→ **Exercise**
Format everything in the data from the line containing "You are a computer-use" down to the line containing "Instruction: Open the" as a JSON list of strings, one string per line, omitting blank lines.

[Stored data]
"""

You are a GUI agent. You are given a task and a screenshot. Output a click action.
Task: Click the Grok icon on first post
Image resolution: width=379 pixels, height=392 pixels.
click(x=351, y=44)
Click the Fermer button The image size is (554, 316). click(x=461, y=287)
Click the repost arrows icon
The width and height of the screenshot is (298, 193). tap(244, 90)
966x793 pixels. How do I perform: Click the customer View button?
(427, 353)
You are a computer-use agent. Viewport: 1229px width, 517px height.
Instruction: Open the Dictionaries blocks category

"""
"""

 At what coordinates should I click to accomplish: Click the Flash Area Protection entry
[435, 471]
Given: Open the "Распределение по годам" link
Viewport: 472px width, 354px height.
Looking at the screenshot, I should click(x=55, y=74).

"""

→ **Correct answer**
[
  "You are a computer-use agent. Viewport: 1229px width, 517px height.",
  "Instruction: Open the Dictionaries blocks category"
]